### Source data

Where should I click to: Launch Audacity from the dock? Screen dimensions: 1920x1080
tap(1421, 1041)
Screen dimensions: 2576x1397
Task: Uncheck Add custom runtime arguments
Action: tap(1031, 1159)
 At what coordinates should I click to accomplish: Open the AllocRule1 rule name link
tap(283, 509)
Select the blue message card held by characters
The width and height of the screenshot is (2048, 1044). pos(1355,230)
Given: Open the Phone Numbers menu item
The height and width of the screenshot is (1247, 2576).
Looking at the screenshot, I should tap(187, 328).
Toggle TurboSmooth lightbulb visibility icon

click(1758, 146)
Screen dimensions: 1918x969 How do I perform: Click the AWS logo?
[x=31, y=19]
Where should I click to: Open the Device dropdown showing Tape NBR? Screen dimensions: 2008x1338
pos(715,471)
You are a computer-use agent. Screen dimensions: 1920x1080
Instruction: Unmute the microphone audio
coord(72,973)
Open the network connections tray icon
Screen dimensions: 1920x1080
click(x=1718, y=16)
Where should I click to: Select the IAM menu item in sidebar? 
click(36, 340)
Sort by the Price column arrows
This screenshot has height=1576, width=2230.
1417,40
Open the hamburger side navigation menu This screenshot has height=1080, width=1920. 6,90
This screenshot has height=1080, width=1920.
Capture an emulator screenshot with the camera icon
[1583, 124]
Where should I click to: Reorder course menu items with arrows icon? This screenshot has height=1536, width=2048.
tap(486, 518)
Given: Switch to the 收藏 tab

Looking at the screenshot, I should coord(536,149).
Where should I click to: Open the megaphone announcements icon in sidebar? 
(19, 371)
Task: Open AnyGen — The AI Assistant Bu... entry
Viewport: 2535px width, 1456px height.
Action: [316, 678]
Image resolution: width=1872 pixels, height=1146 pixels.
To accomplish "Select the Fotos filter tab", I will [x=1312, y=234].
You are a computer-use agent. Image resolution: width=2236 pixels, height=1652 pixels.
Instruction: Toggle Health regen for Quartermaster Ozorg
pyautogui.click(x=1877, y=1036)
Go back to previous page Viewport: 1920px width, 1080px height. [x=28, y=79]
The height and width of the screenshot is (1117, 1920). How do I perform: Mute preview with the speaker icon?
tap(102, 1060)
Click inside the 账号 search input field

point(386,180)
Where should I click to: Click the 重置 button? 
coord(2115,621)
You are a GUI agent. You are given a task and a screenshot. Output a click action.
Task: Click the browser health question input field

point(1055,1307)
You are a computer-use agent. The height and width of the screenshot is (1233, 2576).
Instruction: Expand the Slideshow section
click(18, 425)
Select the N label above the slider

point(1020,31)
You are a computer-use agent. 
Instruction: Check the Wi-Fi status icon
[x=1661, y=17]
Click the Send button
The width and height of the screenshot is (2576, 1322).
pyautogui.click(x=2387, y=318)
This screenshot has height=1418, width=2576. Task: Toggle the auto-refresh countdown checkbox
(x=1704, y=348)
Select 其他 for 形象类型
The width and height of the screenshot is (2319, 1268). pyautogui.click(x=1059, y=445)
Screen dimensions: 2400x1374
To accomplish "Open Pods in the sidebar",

######

» **What is needed**:
Extract every record and return it verbatim.

» **Reply to the task**:
Where should I click to: Launch Audacity from the dock? Screen dimensions: 1920x1080
tap(1421, 1041)
Screen dimensions: 2576x1397
Task: Uncheck Add custom runtime arguments
Action: tap(1031, 1159)
 At what coordinates should I click to accomplish: Open the AllocRule1 rule name link
tap(283, 509)
Select the blue message card held by characters
The width and height of the screenshot is (2048, 1044). pos(1355,230)
Given: Open the Phone Numbers menu item
The height and width of the screenshot is (1247, 2576).
Looking at the screenshot, I should tap(187, 328).
Toggle TurboSmooth lightbulb visibility icon

click(1758, 146)
Screen dimensions: 1918x969 How do I perform: Click the AWS logo?
[x=31, y=19]
Where should I click to: Open the Device dropdown showing Tape NBR? Screen dimensions: 2008x1338
pos(715,471)
You are a computer-use agent. Screen dimensions: 1920x1080
Instruction: Unmute the microphone audio
coord(72,973)
Open the network connections tray icon
Screen dimensions: 1920x1080
click(x=1718, y=16)
Where should I click to: Select the IAM menu item in sidebar? 
click(36, 340)
Sort by the Price column arrows
This screenshot has height=1576, width=2230.
1417,40
Open the hamburger side navigation menu This screenshot has height=1080, width=1920. 6,90
This screenshot has height=1080, width=1920.
Capture an emulator screenshot with the camera icon
[1583, 124]
Where should I click to: Reorder course menu items with arrows icon? This screenshot has height=1536, width=2048.
tap(486, 518)
Given: Switch to the 收藏 tab

Looking at the screenshot, I should coord(536,149).
Where should I click to: Open the megaphone announcements icon in sidebar? 
(19, 371)
Task: Open AnyGen — The AI Assistant Bu... entry
Viewport: 2535px width, 1456px height.
Action: [316, 678]
Image resolution: width=1872 pixels, height=1146 pixels.
To accomplish "Select the Fotos filter tab", I will [x=1312, y=234].
You are a computer-use agent. Image resolution: width=2236 pixels, height=1652 pixels.
Instruction: Toggle Health regen for Quartermaster Ozorg
pyautogui.click(x=1877, y=1036)
Go back to previous page Viewport: 1920px width, 1080px height. [x=28, y=79]
The height and width of the screenshot is (1117, 1920). How do I perform: Mute preview with the speaker icon?
tap(102, 1060)
Click inside the 账号 search input field

point(386,180)
Where should I click to: Click the 重置 button? 
coord(2115,621)
You are a GUI agent. You are given a task and a screenshot. Output a click action.
Task: Click the browser health question input field

point(1055,1307)
You are a computer-use agent. The height and width of the screenshot is (1233, 2576).
Instruction: Expand the Slideshow section
click(18, 425)
Select the N label above the slider

point(1020,31)
You are a computer-use agent. 
Instruction: Check the Wi-Fi status icon
[x=1661, y=17]
Click the Send button
The width and height of the screenshot is (2576, 1322).
pyautogui.click(x=2387, y=318)
This screenshot has height=1418, width=2576. Task: Toggle the auto-refresh countdown checkbox
(x=1704, y=348)
Select 其他 for 形象类型
The width and height of the screenshot is (2319, 1268). pyautogui.click(x=1059, y=445)
Screen dimensions: 2400x1374
To accomplish "Open Pods in the sidebar",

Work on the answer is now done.